At Triage Cancer, we are proud to offer resources on the practical and legal issues that might arise during or after a cancer diagnosis. That includes hearing stories of hope and inspiration within the cancer community. 

David Meth, Prostate Cancer survivor, and author of “Every Day Is A Gift: Surviving Cancer and Making Peace with the Past,” joins us on the blog today to offer hope and inspiration to those going through or recovering from a cancer diagnosis.

It took me many years to get the courage to write “EVERY DAY IS A GIFT: Surviving Cancer and Making Peace with the Past,” because it required going back into the past. It took a very long time to come to terms with events leading up to my own father’s cancer diagnosis and treatment, and the devastating and divisive impact it had on my family. We realized the process of bereavement does not end with the death of a loved one. Only when the family is at peace and can reconcile with the past does the person who died pass on. For me it was long, difficult, and painful.

What I needed then is what I hope this blog will offer to you now— a way to see life in a positive light and how to deal with experiences that are completely unfamiliar, more challenging than you can imagine, and with obstacles that are unforeseen. In spite of what the doctors tell you, how much you read, and how many people offer their opinions and give advice, the most important lesson is that you can’t and shouldn’t face cancer alone. 

When I was diagnosed with prostate cancer—the same cancer that my father found out about much too late and which caused many other problems, I was prepared. Medical science and technology are very far advanced since the two debilitating years that my father struggled with this illness. We are also better informed and more able and willing to discuss it—well, maybe. It’s just not easy—because the thought of cancer takes your breath away.

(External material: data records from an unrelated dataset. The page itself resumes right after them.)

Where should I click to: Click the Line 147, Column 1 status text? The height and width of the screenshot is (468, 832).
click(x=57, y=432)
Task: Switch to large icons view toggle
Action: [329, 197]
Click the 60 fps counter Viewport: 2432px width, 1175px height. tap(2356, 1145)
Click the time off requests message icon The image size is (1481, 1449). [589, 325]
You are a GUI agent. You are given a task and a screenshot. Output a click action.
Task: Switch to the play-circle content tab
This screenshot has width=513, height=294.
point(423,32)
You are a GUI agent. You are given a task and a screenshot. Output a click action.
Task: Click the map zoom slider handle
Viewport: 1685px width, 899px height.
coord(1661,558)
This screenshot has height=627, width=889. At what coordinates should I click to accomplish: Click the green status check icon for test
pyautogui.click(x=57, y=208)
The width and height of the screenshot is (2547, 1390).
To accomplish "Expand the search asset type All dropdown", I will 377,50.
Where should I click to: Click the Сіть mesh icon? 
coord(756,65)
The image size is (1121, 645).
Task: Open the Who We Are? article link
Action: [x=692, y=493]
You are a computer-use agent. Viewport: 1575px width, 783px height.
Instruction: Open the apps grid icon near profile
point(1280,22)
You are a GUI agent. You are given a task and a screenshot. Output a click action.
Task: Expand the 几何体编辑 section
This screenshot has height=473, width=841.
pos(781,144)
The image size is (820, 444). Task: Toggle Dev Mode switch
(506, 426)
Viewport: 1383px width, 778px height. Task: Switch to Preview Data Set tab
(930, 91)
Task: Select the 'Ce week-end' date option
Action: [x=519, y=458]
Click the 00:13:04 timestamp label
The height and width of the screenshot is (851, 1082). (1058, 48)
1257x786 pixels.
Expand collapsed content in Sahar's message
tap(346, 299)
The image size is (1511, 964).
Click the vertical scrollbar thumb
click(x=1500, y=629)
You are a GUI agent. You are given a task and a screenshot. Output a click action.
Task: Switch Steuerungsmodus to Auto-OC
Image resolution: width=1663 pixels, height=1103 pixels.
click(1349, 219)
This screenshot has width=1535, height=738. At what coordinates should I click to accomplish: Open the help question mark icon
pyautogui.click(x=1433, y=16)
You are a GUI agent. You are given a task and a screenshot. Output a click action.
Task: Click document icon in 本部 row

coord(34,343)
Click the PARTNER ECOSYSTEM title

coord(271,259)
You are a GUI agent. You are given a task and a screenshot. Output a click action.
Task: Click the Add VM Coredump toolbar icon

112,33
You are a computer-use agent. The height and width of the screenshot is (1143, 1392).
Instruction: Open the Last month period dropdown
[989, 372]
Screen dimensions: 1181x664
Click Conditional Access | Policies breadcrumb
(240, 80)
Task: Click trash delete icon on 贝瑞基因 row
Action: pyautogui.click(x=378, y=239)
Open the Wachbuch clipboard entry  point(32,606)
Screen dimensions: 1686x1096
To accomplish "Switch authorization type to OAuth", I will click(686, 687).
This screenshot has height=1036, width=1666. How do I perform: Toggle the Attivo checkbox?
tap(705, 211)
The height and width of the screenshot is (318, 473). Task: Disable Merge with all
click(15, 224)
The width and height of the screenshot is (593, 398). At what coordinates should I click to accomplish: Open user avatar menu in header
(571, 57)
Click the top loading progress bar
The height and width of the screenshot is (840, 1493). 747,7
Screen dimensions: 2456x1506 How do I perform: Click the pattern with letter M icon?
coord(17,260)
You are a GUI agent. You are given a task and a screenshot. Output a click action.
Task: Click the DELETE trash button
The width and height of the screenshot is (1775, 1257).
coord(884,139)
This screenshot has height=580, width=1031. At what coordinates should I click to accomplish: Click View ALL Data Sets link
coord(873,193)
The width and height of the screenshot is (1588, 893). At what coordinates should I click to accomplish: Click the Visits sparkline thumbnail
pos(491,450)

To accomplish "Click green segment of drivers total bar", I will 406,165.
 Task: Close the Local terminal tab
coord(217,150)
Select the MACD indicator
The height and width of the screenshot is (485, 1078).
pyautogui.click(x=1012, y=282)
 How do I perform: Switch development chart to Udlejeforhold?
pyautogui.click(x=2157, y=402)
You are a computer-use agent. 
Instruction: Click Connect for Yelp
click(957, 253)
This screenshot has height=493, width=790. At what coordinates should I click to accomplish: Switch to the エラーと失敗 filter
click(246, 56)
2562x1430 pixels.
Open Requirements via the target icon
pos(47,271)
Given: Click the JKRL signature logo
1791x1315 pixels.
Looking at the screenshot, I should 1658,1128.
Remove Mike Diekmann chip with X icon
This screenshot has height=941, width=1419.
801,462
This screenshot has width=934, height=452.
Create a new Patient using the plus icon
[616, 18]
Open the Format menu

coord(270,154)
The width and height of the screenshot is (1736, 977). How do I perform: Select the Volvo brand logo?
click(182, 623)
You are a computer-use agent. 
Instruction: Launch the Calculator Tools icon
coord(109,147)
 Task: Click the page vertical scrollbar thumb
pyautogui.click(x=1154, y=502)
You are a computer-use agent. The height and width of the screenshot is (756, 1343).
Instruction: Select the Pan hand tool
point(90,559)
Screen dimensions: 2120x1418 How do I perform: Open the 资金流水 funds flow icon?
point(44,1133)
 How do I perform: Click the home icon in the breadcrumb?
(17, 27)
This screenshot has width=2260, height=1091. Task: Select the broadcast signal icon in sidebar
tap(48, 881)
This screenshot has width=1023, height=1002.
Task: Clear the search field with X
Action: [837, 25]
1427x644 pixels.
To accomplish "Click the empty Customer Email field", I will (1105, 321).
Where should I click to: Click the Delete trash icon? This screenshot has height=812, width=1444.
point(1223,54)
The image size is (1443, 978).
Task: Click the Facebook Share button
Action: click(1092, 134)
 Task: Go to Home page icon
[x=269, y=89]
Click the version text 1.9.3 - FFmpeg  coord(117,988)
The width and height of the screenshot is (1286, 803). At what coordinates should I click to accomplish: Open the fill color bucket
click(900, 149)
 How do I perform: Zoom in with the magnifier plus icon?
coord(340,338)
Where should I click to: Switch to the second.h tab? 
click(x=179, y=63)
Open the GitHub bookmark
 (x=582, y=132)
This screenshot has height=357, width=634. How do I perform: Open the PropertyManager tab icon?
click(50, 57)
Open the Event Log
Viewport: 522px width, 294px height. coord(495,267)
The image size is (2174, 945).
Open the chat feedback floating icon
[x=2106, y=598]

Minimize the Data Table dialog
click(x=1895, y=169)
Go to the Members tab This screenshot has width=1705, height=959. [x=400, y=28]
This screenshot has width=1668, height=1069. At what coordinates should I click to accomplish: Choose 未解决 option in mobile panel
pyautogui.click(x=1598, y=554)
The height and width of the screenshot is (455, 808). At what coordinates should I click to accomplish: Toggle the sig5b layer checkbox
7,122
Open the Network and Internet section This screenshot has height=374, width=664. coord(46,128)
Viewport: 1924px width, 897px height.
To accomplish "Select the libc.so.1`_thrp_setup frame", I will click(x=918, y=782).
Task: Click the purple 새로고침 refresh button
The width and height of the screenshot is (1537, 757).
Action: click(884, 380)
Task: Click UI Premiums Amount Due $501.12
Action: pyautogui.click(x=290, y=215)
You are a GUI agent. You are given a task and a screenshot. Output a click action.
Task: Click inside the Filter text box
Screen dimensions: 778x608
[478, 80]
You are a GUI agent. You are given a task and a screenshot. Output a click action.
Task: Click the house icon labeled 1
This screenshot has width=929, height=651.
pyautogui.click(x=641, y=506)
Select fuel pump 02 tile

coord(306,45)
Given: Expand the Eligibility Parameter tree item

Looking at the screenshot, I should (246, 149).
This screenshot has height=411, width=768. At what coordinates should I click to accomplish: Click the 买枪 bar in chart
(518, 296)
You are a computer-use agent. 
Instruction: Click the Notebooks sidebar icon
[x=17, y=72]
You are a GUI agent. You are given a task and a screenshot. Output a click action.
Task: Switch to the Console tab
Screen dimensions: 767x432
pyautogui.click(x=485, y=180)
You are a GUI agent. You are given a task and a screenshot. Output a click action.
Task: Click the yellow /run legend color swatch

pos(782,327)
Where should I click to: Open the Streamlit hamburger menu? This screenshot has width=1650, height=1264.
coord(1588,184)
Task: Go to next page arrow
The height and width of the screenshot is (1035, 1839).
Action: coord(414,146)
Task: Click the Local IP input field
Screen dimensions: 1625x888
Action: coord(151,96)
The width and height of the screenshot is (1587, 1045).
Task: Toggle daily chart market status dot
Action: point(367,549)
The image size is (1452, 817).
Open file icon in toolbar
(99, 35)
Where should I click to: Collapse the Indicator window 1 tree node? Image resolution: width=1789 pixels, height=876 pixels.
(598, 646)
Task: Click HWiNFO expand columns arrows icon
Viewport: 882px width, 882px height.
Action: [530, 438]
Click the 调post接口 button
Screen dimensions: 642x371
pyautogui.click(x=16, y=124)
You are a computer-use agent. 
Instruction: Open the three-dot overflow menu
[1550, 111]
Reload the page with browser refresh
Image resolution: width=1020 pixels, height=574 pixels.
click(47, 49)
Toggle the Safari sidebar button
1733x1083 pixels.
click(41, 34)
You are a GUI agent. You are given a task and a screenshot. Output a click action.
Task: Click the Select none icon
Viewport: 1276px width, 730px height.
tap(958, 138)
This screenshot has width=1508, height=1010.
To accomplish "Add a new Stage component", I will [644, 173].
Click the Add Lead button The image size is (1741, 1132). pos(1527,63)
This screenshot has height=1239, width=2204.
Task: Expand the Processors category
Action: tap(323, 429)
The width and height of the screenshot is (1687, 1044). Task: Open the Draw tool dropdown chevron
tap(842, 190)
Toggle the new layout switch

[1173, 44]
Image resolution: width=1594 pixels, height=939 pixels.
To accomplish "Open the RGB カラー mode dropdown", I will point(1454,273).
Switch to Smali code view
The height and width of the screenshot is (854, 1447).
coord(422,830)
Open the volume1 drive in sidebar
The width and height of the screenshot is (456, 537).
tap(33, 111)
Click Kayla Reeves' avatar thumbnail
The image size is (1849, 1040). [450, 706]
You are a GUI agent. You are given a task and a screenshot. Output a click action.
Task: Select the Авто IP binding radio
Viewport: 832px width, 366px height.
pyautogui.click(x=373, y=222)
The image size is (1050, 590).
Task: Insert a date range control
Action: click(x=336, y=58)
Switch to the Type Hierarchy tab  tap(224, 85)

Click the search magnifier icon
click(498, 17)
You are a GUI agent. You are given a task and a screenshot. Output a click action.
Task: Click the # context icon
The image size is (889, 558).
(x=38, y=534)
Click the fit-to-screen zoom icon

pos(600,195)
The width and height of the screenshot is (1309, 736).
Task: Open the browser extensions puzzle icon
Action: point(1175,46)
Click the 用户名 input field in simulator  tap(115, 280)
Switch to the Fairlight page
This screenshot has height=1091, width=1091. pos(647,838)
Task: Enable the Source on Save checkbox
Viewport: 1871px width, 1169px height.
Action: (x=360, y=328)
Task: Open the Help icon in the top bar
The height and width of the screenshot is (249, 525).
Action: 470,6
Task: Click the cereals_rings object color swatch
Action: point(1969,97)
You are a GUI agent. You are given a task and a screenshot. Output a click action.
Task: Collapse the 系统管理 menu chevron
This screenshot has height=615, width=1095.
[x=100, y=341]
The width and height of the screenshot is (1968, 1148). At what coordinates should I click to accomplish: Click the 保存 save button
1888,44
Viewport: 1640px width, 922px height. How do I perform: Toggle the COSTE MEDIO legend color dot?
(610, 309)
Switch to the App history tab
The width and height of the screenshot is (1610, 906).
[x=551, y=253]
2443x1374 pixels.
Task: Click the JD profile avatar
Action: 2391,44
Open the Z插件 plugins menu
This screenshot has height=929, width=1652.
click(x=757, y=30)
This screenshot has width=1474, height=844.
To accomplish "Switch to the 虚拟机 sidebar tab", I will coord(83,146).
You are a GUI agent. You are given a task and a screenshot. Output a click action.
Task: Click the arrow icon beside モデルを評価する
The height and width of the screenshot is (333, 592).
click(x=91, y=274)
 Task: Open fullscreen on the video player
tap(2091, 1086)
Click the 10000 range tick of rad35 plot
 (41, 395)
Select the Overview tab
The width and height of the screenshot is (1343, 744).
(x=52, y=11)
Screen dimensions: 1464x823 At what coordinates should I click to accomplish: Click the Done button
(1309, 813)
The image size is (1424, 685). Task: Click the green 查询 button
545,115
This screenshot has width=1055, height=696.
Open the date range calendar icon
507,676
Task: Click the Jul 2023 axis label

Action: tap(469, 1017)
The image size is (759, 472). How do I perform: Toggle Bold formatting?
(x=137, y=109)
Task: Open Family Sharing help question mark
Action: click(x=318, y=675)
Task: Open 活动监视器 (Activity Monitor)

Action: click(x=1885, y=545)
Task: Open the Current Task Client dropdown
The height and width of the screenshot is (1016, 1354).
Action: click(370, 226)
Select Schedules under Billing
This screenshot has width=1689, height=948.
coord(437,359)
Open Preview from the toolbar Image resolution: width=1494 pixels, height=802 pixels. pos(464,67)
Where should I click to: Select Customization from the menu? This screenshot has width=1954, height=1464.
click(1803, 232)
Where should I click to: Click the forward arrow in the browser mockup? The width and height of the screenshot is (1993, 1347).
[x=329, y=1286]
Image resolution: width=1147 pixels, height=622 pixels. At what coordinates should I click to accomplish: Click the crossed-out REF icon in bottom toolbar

I didn’t confront it until I sat down in front of a computer to provide information at the local Red Cross in order to give blood and checked off one of the boxes that asked: “Do you have or have you ever had Cancer?” I answered “yes” to my diagnosis thinking: ‘So what? I feel fine.’ Cancer is not a contagious disease. I can’t infect anyone. But here I was in a storefront office being told by a stranger that, even though I had walked in in good health and felt fit otherwise, in my mind, perfect health now had a new definition and I didn’t meet the requirements.

At the age of 64 in 2011 when I was diagnosed with cancer, 29 years after my father’s death, I knew what could be and I was compelled to look back at who I was in order to discover who I had become. But the person I am today who is able to share these intimate thoughts and feelings with people I may never know or meet is one whom I never imagined as a young, profoundly independent and invulnerable soul. Of course, that was before my father was diagnosed with cancer and many years before I was diagnosed with cancer. It was also long after I had taken to heart the words of my father: “Every Day is a Gift.” Please join me in this journey of appreciating life every single day and sharing your own experience and inspiration to others.